Naquela noite, a lua estava um pequeno arco. Um sofá, um abraço, um baloiço. Dava vontade mesmo de deitar lá, de ficar nesse repouso aconchegado, sem tempo e com todo o tempo do mundo, sem pensar nada que não no prazer desse encontro. E a lua não ia dizer nada. E eu também não. Deixaria que as estrelas contassem o que eu não sei falar.


Às vezes, a vida põe-nos o cabelo ao vento. Como uma passadeira rolante; por mais que nos sentemos num lugar, a vida segue adiante, e nós seguimos com ela. Se estivermos atentos, sentimos mesmo esse vento no cabelo e deixamos o corpo tombar para o lado nas curvas. 

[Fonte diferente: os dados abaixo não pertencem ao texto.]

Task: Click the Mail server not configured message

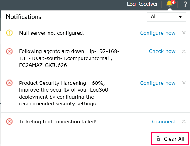Action: 52,33
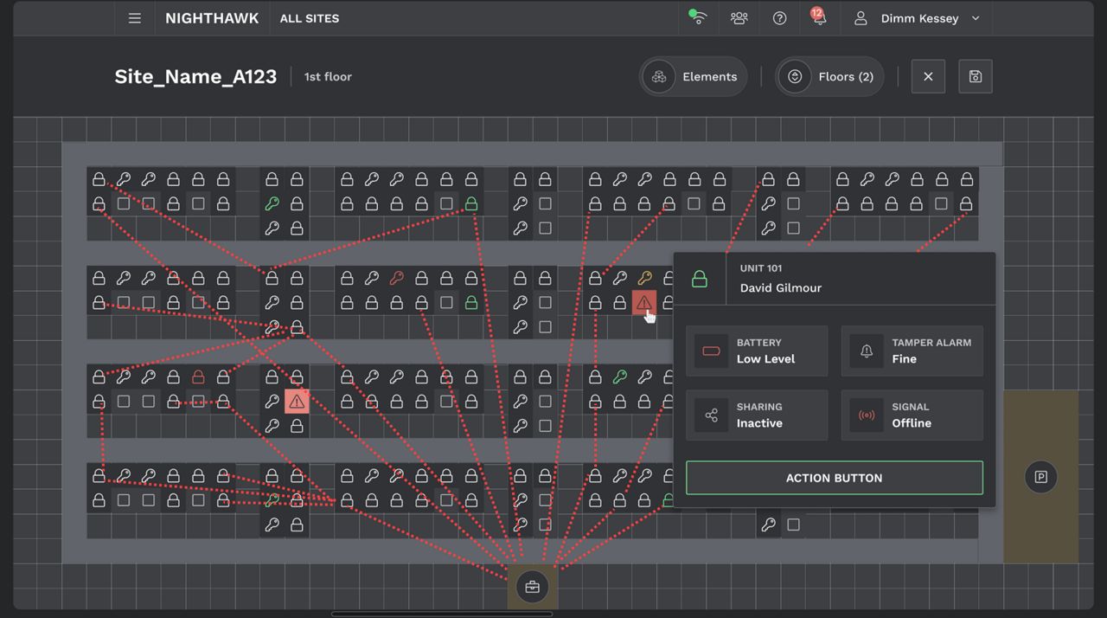The image size is (1107, 618).
Task: Click the help question mark icon
Action: click(x=779, y=18)
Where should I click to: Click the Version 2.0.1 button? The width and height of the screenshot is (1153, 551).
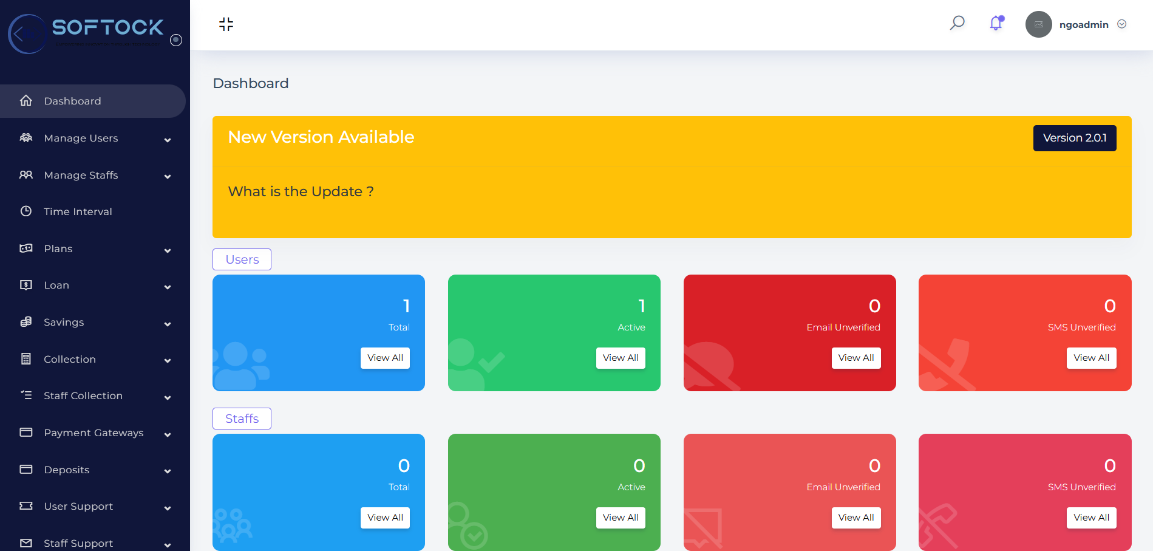click(1074, 138)
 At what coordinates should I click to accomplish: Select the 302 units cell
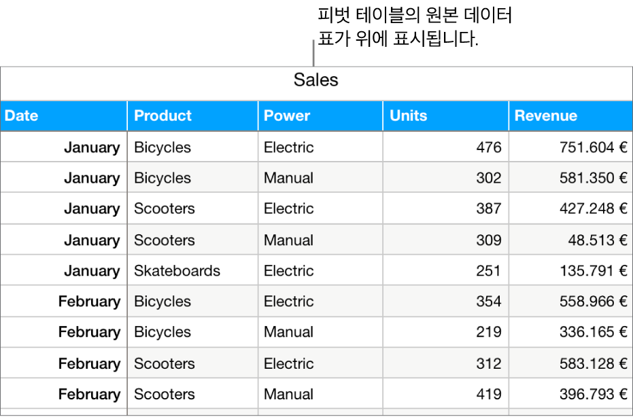click(x=488, y=178)
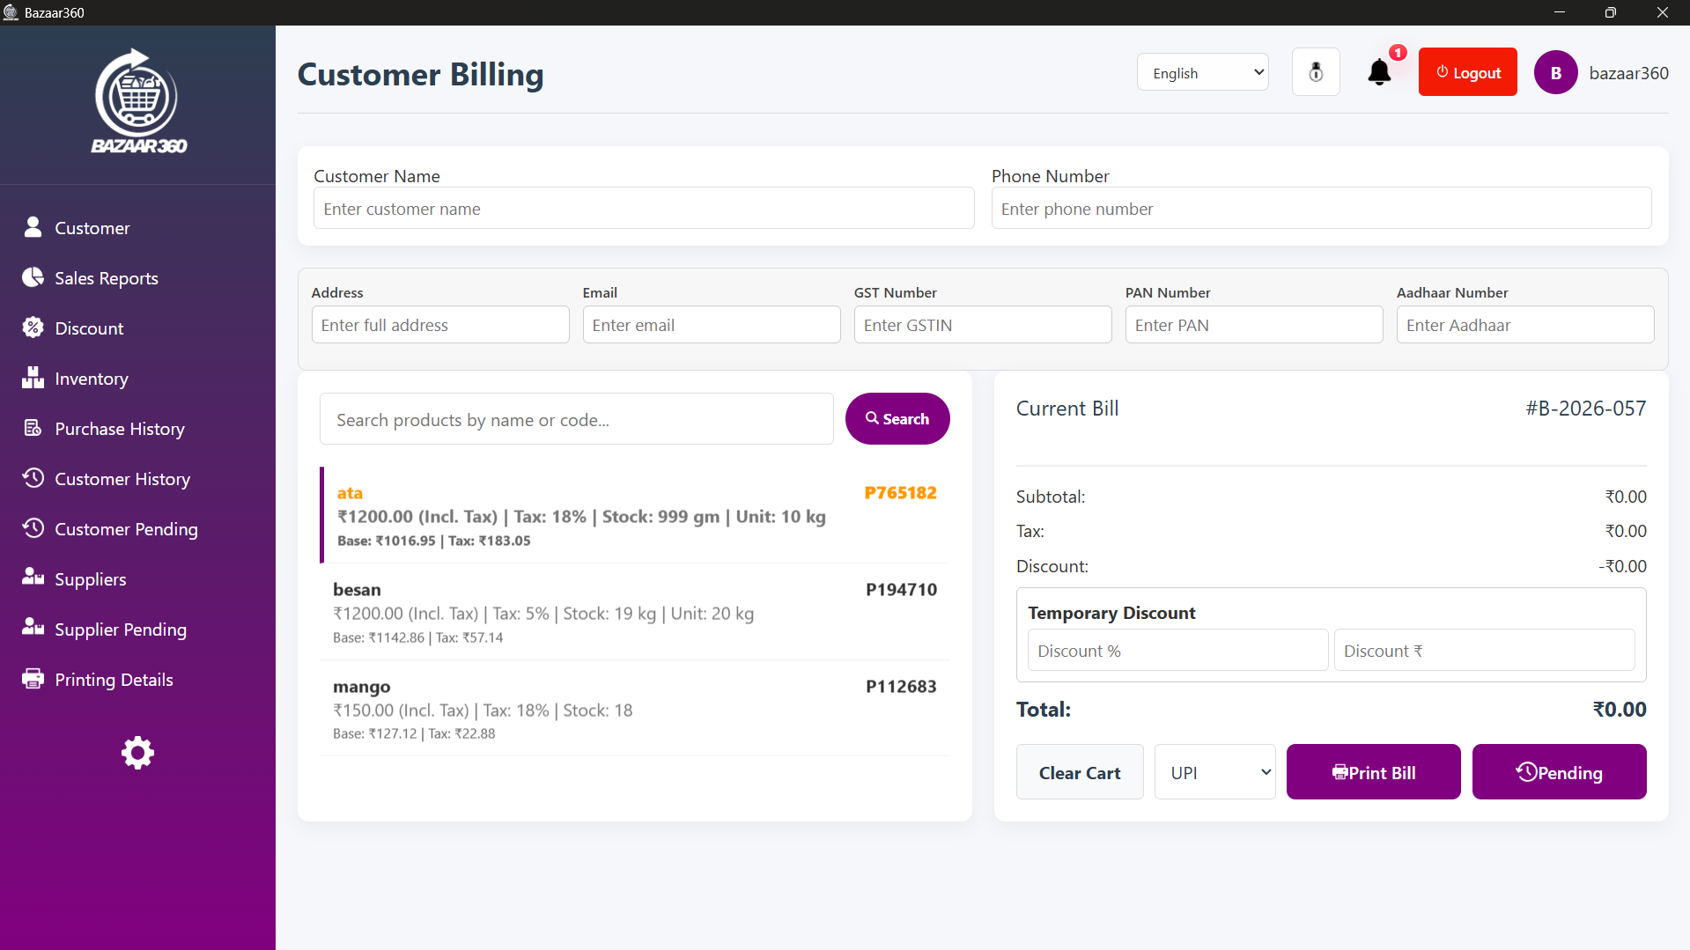Click the accessibility figure icon button

(x=1316, y=72)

Há momentos em que andamos para trás, mas afinal não saímos do lugar, porque a passadeira continuou a rolar. Outros momentos, apressados,  caminhamos ou corremos, acelerando a vida. Depois, cansados, encostamos no corrimão, deixamos a vida correr sozinha.

Hoje sinto o vento bater-me no cabelo. A passadeira segue numa velocidade estonteante. Sabe bem esta brisa no quente que sinto explodir em mim. Esse calor de vida a acontecer. 
E hoje não haverá lua no céu; ficou pequenina até desaparecer, só pelo prazer de ser fazer nova outra vez. Esta noite ela não será subterfúgio de metáforas desajeitadas. Fica a vida sem figuras de estilo, apenas a poesia sentida e inexpressável.
Sabe bem esta brisa. Não sei parar a passadeira, não posso saltar. Tenho que me deixar ir, o fogo em mim, a brisa a acalmar.